Stored items from a collection:
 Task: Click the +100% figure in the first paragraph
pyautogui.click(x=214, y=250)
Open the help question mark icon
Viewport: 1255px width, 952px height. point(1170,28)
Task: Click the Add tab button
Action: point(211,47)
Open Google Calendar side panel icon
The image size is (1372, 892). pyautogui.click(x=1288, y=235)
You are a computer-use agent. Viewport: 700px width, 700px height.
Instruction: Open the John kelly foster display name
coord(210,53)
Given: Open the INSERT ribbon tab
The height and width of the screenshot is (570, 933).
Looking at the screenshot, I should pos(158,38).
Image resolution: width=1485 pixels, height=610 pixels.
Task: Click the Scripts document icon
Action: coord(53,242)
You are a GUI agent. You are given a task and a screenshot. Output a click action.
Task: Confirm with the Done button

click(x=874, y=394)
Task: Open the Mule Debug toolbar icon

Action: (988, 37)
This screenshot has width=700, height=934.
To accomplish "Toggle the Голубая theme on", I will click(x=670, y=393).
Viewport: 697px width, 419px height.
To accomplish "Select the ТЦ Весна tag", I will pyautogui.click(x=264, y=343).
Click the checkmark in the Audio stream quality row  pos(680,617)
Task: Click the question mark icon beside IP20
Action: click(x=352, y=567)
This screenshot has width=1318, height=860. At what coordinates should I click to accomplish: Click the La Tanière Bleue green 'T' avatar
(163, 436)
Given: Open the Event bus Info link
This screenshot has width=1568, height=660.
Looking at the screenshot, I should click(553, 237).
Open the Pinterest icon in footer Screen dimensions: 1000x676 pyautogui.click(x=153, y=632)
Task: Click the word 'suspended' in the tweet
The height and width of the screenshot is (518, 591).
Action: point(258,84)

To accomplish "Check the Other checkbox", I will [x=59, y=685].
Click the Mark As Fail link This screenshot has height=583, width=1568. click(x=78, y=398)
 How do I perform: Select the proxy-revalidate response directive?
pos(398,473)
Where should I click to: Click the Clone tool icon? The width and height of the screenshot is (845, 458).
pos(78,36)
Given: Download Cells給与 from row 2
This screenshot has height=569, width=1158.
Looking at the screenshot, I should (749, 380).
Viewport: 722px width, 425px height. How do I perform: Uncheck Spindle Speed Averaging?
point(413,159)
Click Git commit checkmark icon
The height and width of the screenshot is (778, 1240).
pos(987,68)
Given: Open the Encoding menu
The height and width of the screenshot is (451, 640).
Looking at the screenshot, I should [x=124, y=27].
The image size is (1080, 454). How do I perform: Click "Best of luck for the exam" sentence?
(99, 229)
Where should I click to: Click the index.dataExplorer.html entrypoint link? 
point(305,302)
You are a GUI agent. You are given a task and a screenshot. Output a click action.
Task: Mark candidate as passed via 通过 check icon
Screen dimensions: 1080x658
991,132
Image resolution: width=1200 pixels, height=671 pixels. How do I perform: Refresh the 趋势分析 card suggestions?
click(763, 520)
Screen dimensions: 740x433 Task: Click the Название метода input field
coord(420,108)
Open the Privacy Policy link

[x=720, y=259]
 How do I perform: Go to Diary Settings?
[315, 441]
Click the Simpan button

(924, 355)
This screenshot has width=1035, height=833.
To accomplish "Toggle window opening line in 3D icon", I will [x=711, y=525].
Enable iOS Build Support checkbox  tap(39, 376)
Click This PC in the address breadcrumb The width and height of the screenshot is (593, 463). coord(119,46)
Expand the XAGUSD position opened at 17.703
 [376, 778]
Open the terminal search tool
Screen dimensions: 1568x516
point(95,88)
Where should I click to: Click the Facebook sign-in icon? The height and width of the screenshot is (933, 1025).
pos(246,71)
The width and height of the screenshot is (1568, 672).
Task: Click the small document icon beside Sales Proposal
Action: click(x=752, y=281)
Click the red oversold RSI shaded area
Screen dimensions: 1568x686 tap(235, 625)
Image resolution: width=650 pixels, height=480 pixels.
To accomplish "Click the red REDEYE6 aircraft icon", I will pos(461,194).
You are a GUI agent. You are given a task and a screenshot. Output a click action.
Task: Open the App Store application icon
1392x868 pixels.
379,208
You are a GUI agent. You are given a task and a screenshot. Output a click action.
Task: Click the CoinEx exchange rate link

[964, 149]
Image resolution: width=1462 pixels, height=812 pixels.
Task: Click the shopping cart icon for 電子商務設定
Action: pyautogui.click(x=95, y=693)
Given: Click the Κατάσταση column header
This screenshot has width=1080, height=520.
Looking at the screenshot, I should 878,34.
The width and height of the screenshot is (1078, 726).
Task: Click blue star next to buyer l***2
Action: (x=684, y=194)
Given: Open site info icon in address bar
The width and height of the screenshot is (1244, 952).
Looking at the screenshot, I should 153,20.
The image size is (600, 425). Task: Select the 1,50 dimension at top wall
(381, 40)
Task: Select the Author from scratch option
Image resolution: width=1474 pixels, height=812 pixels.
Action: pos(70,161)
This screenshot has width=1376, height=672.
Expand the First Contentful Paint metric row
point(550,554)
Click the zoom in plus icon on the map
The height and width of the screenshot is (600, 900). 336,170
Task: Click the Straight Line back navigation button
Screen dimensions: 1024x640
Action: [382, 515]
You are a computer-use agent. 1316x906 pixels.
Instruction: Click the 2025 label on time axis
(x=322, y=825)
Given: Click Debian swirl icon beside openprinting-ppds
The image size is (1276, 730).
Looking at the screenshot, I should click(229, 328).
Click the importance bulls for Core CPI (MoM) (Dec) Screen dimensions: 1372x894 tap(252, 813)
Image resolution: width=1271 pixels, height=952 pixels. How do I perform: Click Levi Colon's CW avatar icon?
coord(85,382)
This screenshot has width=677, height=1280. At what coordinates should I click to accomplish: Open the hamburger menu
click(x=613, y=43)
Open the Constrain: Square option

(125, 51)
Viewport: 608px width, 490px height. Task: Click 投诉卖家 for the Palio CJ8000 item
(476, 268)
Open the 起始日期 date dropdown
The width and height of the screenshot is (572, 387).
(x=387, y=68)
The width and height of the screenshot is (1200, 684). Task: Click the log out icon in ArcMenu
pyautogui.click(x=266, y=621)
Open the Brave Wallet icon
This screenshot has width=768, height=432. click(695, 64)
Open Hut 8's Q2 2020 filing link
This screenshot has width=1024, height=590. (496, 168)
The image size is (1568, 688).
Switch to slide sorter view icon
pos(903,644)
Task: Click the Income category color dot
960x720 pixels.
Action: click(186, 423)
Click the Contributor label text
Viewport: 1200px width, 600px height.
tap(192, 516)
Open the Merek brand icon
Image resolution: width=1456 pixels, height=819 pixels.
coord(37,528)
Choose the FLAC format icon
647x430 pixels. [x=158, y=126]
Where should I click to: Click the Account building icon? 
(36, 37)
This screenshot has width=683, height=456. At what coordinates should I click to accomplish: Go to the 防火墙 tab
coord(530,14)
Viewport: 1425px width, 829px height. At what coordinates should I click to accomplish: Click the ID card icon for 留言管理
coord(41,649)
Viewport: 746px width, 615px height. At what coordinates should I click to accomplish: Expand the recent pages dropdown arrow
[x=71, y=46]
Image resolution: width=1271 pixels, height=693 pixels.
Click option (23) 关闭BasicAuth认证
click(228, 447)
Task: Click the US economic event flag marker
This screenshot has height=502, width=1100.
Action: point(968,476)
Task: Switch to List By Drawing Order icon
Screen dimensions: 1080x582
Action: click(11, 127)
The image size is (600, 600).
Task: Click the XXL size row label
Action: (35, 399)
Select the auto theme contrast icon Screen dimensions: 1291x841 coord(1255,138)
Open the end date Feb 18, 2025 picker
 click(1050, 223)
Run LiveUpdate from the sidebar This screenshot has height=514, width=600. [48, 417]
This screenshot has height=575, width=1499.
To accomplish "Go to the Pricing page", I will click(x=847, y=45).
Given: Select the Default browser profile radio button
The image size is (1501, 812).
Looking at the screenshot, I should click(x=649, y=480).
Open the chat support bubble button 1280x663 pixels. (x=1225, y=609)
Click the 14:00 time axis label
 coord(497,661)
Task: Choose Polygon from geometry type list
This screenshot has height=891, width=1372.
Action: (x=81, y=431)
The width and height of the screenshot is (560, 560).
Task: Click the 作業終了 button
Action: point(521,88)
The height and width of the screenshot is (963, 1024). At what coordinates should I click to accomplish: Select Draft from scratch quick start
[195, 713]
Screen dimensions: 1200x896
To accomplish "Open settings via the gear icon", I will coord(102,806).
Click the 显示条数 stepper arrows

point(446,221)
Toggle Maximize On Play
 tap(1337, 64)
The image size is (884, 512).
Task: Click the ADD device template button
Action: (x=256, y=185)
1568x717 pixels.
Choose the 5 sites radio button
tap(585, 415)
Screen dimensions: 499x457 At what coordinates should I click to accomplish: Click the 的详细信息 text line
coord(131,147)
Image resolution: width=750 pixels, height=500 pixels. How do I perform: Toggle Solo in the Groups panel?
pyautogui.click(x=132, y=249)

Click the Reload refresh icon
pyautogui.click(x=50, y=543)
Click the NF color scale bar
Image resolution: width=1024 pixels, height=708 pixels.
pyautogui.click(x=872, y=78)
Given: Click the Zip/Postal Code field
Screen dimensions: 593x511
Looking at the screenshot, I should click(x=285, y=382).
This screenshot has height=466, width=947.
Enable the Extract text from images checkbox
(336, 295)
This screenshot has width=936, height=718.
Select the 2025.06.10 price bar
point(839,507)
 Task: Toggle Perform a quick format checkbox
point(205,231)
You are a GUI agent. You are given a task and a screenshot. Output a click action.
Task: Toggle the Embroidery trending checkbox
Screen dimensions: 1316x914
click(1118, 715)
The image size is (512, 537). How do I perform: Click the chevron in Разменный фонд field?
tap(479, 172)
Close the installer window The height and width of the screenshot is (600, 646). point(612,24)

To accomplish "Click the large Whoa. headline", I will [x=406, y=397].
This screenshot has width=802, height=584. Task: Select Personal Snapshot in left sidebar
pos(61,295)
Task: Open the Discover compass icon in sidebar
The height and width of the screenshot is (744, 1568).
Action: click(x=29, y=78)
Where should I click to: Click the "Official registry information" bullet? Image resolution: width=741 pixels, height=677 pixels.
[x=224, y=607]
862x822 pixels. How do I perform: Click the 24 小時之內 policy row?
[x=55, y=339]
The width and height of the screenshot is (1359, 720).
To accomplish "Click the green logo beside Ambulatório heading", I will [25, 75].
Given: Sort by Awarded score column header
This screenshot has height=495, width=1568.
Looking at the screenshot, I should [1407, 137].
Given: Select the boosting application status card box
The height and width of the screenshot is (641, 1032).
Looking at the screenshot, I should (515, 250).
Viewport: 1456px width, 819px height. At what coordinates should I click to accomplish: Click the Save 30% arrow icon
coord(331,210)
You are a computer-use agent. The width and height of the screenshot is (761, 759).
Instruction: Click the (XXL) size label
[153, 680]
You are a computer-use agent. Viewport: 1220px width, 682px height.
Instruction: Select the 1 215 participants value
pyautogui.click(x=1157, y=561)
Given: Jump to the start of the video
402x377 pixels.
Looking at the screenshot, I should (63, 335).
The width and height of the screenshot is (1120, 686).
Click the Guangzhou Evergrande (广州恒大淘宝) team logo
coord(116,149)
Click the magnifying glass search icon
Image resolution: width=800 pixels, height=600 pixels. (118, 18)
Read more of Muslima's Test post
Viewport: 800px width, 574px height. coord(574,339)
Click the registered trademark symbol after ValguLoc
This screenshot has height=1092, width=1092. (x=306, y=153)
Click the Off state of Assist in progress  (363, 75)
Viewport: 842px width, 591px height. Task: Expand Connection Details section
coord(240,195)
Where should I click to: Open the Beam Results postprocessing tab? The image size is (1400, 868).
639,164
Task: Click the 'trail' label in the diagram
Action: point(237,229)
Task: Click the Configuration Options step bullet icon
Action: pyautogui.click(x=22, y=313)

* DIRECTIONS FOR THIS TASK: Counting only lines that contain the word "column", how many are there in the records above? Give the number alone.

* SOLUTION TO THE EXERCISE: 2